TRAVAIL À FAIRE:
1) Pour chacune des affirmations suivantes, dites si elle concorde avec le texte sur le quartier, en répondant par oui ou par non et en citant à l'identique les mots du texte qui tranchent. (a) Les quartiers tracés sur les cartes ont toujours les mêmes limites que les quartiers vécus. (b) Il faut être géographe ou sociologue pour repérer que l'on change de quartier. (c) Pour la plupart des gens, le quartier représente quelques centaines de mètres.
2) Recopiez fidèlement le passage du texte sur le quartier allant de « Des limites floues. » jusqu’à « à pied peut-être. » inclus.

TEXTE:
════════════════

Des définitions. Dans la littérature, on définit généralement le quartier de manière géographique comme une portion de la ville, voire comme une communauté de personnes qui partagent des caractéristiques sociales, économiques ou culturelles, voire un intérêt commun. Pourtant, le quartier ne peut être réduit à une portion géographique et administrative figée de la ville. C’est une entité sociale, humaine et vivante qui évolue sans cesse. S’interroger sur ce qui fait quartier aujourd’hui oblige chacun à questionner ses pratiques, à revenir sur des souvenirs, des impressions, des sensations. Audun-le-Tiche, Thionville, Nancy, Strasbourg, Belfort, Grenoble, Fès, Thoard : j’ai habité de nombreux quartiers de ces villes, sans toujours me souvenir de leur nom. J’ai parcouru leurs places, leurs rues et leurs ruelles, passé du temps avec leurs habitants, accueilli des visiteurs, sans avoir besoin de tracer des frontières, de dire un dedans et un dehors. J’y ai vécu tout simplement, écrivant des histoires avec les gens et avec les pierres. C’est souvent l’ailleurs, l’extérieur, l’autre qui m’ont sommé de dire mon quartier et de fixer des limites. Si les autorités locales ou les services statistiques finissent par découper la ville en quartiers pour l’administrer ou suivre les évolutions, les entités qui apparaissent sur les cartes n’ont pas toujours les mêmes limites que les quartiers vécus.
Des limites floues. Nul besoin d’être géographe ou sociologue pour repérer que l’on change de quartier. On le sent. Il y a quelque chose de différent dans l’atmosphère, les activités, l’ambiance, les appropriations, les personnes qui y résident ou y passent, les sons, les odeurs parfois. La frontière est surtout dans le regard des autres, celui des habitants dans lequel on perçoit une interrogation. Qui est-ce ? Que fait-il ici ? Celui qui pénètre dans certains quartiers est aussi repéré que s’il entrait dans un village. Au-delà des frontières strictes, on peut aussi parler d’échelle, de taille humaine. Pour la plupart des gens, le quartier, c’est quelques centaines de mètres sans doute, quelques minutes à pied peut-être.

════════════════

DONNÉES FOURNIES:
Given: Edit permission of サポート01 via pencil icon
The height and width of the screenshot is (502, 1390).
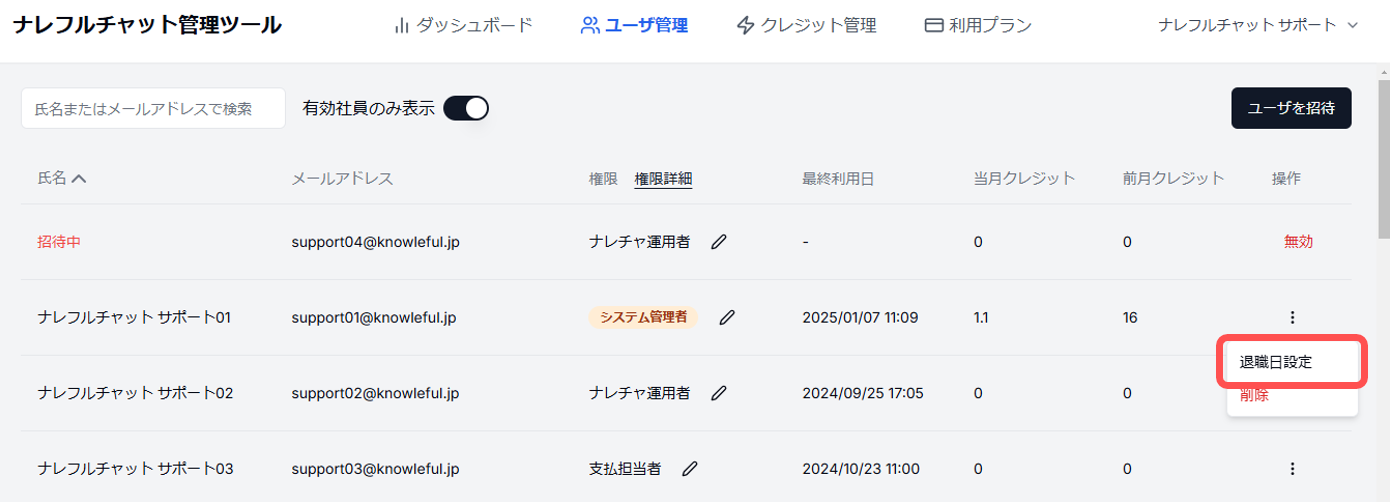Looking at the screenshot, I should (727, 317).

════════════════

RÉPONSES ATTENDUES:
1)
(a) Non : « les entités qui apparaissent sur les cartes n’ont pas toujours les mêmes limites que les quartiers vécus ».
(b) Non : « Nul besoin d’être géographe ou sociologue pour repérer que l’on change de quartier ».
(c) Oui : « Pour la plupart des gens, le quartier, c’est quelques centaines de mètres sans doute ».

2)
Des limites floues. Nul besoin d’être géographe ou sociologue pour repérer que l’on change de quartier. On le sent. Il y a quelque chose de différent dans l’atmosphère, les activités, l’ambiance, les appropriations, les personnes qui y résident ou y passent, les sons, les odeurs parfois. La frontière est surtout dans le regard des autres, celui des habitants dans lequel on perçoit une interrogation. Qui est-ce ? Que fait-il ici ? Celui qui pénètre dans certains quartiers est aussi repéré que s’il entrait dans un village. Au-delà des frontières strictes, on peut aussi parler d’échelle, de taille humaine. Pour la plupart des gens, le quartier, c’est quelques centaines de mètres sans doute, quelques minutes à pied peut-être.